===== Passage for review =====

3rd Mayor of Prabumulih
- Incumbent
- Assumed office 20 February 2025
- Preceded by: Ridho Yahya Elman (act.)

Personal details
- Born: 30 March 1975 (age 50) Ogan Komering Ulu, South Sumatra, Indonesia
- Political party: Gerindra

= Arlan (Indonesian politician) =

Indonesian businessman and politician

Arlan (born 30 March 1975) is an Indonesian businessman and politician of the Gerindra Party who has served as the mayor of Prabumulih, South Sumatra, since February 2025. Prior to becoming mayor, he engaged in natural rubber trading.

==Early life==
Arlan was born on 30 March 1975 in the village of Bandar Jaya, in Ogan Komering Ulu Regency of South Sumatra. He was the third of seven children of Basri and Husiah. He completed elementary and middle school in Ogan Komering Ulu before he moved to Prabumulih where he completed high school.
==Career==
Arlan initially entered the natural rubber trading business, but his initial attempt failed and he went bankrupt in 1997. He spent some time working for others in the rubber business before restarting his own business in 2003 with more success. His business would have several hundred employees, purchasing rubber from several thousand farmers. He also started a construction company.

Politically, Arlan had joined the Gerindra Party shortly after the party was founded.
===Mayor===
In 2024, Arlan ran as mayor of Prabumulih with the backing of ten parties led by Gerindra, with Hanura politician Franky Nasril as his running mate. Arlan and Nasril won the three-way race with 59,492 votes (53.3%), and they were sworn in on 20 February 2025.

As mayor, Arlan designated 800 hectares of land within the city as agricultural land, which could be used by farmers at no charge. He also announced an increase in payments and benefits to community security officers in Prabumulih.

On 5 September 2025, a car carrying Arlan's daughter was stopped from entering his school at Prabumulih's State Middle School No. 1 (SMPN 1 Prabumulih). Shortly thereafter, the school's headmaster Roni Ardiansyah and the involved security guard, Ageng Winoto, were transferred away from the school. A farewell ceremony for Ardiansyah went viral on social media, and the transfer was soon reversed. Following an investigation, the Ministry of Home Affairs announced that Arlan had been at fault due to bypassing procedures in removing Ardiansyah, and issued a written warning. Arlan's daughter later moved to another middle school in Prabumulih.

==Personal life==
Arlan is in a polygamous relationship, with four wives whom he introduced to the public during his 2024 mayoral campaign. His eldest daughter from his first wife Linda Apriliana, Leoni Ayu Pratiwi, was elected into Prabumulih's Regional House of Representatives in the 2024 legislative election.

===== Information provided =====

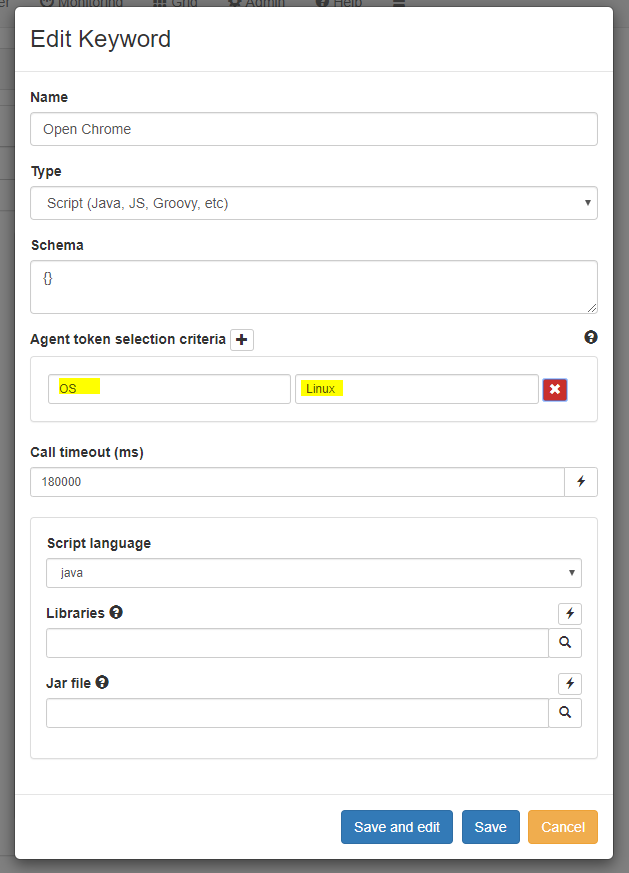This screenshot has width=629, height=873.
Task: Browse for Libraries with search icon
Action: [x=565, y=643]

=====

### Work order A
Copy the article on Arlan from "3rd Mayor of" to "natural rubber trading.", changing "businessman" to "entrepreneur".
### Work order B
According to the article on Arlan, how many votes did he and his running mate win in the mayoral race?

### Answer space A
3rd Mayor of Prabumulih
- Incumbent
- Assumed office 20 February 2025
- Preceded by: Ridho Yahya Elman (act.)

Personal details
- Born: 30 March 1975 (age 50) Ogan Komering Ulu, South Sumatra, Indonesia
- Political party: Gerindra

= Arlan (Indonesian politician) =

Indonesian entrepreneur and politician

Arlan (born 30 March 1975) is an Indonesian entrepreneur and politician of the Gerindra Party who has served as the mayor of Prabumulih, South Sumatra, since February 2025. Prior to becoming mayor, he engaged in natural rubber trading.

### Answer space B
59,492 votes (53.3%)